Texte à lire —
30 octobre 2019 883 mots, 4 min. de lecture Dernière mise à jour : 3 juin 2021

Étude de la fracture numérique : qui sont ceux qui n’ont pas accès à internet ?

Par Pierre-Nicolas Schwab Docteur en marketing, directeur de IntoTheMinds
Dans le billet d’aujourd’hui j’ai envie de vous raconter une histoire vraie, celle d’une demande pour une étude de marché qui nous est parvenue il y a quelques semaines. Cette demande (adressée par une agence digitale indienne agissant pour un […]

Dans le billet d’aujourd’hui j’ai envie de vous raconter une histoire vraie, celle d’une demande pour une étude de marché qui nous est parvenue il y a quelques semaines. Cette demande (adressée par une agence digitale indienne agissant pour un client renommé) est symptomatique des problèmes de méthodologie auxquels nous faisons face tous les jours. A cela s’ajoutait de plus une vraie méconnaissance du terrain d’étude. Cette « anecdote » sera aussi pour nous l’occasion de parler d’un vrai problème de société, la fracture numérique, et de vous fournir quelques éléments de compréhension à ce sujet.

Une étude de la fracture digitale en France, Allemagne et au Royaume-Uni

La demande initiale était prometteuse. Il s’agissait d’étudier la fracture numérique en allant à la rencontre de personnes n’ayant pas accès à Internet. La proposition méthodologique faite par l’agence était cependant tout sauf réaliste.

En effet la méthodologie prévoyait, pour chaque pays :

  • 150 entretiens téléphoniques de 25 minutes avec des personnes à faibles revenus et sans accès à internet (dans notre jargon c’est ce que l’on appelle un CATI pour « computer-assisted telephone interview »)
  • 100 entretiens téléphoniques de 25 minutes avec des personnes à revenus normaux mais sans accès à internet
  • 50 entretiens de 35 minutes en face-à-face avec des personnes à faibles revenus mais sans accès à internet

Le recrutement devait être assuré par nos soins et tout devait être fini en 1 mois.

Pourquoi cette demande n’a pas de sens

Passons sur le nombre exagéré d’entretiens (encore un qui n’a pas compris la différence entre étude de marché qualitative et étude de marché quantitative). Le plus perturbant c’est la méconnaissance du terrain d’étude et les exigences temporelles qui en résultent.

Regardez le graphique ci-dessous (source : Eurostat). Il représente l’accès des foyers à internet (hors téléphone mobile) en 2017 dans les différents pays de l’Union Européenne.

internet access households europe

On constate donc que

  • En France, 86% des ménages avaient accès à Internet.
  • En Allemagne : 93% des ménages avaient accès à Internet.
  • Au Royaume-Uni : 94% des ménages avaient accès à Internet.

Ceux qui n’ont pas accès à internet sont donc plutôt rares, encore plus rares si on prend en compte l’internet mobile. Les trouver n’est donc pas une mince affaire et bien entendu il n’existe pas de « listes » (ou de panels) de personnes n’ayant pas accès à internet. Par définition, puisqu’elles n’ont pas accès à internet elles ne peuvent pas s’inscrire à un panel.

Tâches à réaliser —
**a)** D'après le texte sur la fracture numérique, quelle part des ménages allemands avait accès à Internet en 2017 ?
**b)** Rédigez la suite du texte sur la fracture numérique en reprenant juste après sa dernière phrase.

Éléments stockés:
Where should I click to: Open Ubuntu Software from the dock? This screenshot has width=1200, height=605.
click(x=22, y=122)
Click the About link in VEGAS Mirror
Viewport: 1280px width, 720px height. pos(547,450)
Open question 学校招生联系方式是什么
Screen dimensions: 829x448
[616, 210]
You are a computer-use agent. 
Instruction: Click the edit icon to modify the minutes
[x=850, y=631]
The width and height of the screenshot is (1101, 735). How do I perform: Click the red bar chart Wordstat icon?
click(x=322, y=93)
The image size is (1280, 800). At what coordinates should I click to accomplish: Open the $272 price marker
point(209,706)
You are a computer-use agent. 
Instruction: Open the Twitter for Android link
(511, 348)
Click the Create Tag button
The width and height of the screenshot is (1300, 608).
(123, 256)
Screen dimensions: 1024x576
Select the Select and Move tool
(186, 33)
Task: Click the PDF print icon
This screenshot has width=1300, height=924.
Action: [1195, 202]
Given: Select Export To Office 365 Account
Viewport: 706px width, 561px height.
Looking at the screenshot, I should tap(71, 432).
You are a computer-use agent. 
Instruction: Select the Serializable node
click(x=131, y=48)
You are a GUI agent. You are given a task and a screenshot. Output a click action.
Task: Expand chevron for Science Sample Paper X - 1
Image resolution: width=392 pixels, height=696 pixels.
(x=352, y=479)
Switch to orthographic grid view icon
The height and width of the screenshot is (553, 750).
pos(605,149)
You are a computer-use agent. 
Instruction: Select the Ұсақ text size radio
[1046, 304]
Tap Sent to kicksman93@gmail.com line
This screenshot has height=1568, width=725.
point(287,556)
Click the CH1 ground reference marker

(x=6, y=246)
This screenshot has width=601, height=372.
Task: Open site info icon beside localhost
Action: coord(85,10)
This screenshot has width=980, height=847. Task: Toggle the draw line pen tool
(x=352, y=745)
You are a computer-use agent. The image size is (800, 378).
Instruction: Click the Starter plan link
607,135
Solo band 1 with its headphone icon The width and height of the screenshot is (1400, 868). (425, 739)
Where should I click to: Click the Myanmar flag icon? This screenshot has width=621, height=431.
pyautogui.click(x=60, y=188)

Réponses par tâche —
**a)** 93 % des ménages allemands avaient accès à Internet.

**b)**
Qui sont ceux qui n’ont pas accès à internet ?

Il y a deux réponses.

La première concerne le lieu de résidence. Comme l’explique l’UFC dans son étude sur l’internet fixe ce sont les zones rurales qui souffrent le plus de mauvaises connexions à internet. Cette étude se concentre donc sur le haut débit et n’implique pas que les habitants des zones rurales n’ont pas de connexion du tout. Elle sera juste de plus mauvaise qualité (moins rapide) qu’en zone urbaine.

Il y a ensuite une corrélation entre accès à Internet et âge. Le graphique ci-dessous montre sans ambiguïté possible que les plus âgés sont également les moins connectés (source : Statista).

taux penetraton internet france par âge

En conclusion, ruralité et âge avancé sur sont les deux facteurs qui sont, a priori, le plus susceptibles d’expliquer l’absence d’accès à internet.

Une étude qui souffrira de plusieurs biais

Si on fait abstraction du temps irréaliste imparti pour l’étude (le commanditaire est d’ailleurs revenu plusieurs fois vers nous avec des délais plus longs), cette étude de la fracture numérique risque de souffrir de plusieurs biais.

Le premier biais sera de nature géographique puisqu’a priori la majorité des personnes en situation d’exclusion se trouvent en zone rurale.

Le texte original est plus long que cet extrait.